» **Task objective**: Report the tally of lines featuring the word "computer" in the entries below, without anything else.

Collected data:
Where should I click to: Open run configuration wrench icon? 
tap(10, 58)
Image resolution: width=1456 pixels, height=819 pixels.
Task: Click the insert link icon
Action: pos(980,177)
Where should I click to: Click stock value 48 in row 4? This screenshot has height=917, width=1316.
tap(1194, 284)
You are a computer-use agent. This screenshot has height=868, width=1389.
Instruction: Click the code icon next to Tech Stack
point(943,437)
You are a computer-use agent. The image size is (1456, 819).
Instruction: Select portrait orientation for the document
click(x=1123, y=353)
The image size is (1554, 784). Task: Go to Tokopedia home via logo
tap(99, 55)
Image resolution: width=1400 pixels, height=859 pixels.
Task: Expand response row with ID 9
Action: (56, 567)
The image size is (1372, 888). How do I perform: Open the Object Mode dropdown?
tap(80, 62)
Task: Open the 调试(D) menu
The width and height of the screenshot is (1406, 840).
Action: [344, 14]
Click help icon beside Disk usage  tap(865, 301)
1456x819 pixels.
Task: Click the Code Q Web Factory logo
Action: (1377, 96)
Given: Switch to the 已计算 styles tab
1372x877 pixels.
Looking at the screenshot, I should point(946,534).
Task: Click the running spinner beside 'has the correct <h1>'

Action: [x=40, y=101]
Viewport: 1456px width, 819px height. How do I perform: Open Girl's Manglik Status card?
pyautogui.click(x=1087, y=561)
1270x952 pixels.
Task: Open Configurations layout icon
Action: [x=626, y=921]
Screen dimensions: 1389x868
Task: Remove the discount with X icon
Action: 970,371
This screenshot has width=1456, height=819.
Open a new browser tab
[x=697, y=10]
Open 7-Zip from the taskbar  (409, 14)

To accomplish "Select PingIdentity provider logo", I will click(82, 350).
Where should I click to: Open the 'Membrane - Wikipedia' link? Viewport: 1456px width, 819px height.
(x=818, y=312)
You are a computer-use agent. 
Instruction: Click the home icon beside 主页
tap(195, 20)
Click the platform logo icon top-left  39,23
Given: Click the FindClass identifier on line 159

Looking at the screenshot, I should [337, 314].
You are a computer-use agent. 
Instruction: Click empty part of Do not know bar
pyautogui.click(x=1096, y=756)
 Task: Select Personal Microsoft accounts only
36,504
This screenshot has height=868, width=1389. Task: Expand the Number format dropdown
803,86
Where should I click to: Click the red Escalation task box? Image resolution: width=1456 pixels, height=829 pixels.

» **Completed exercise**: 4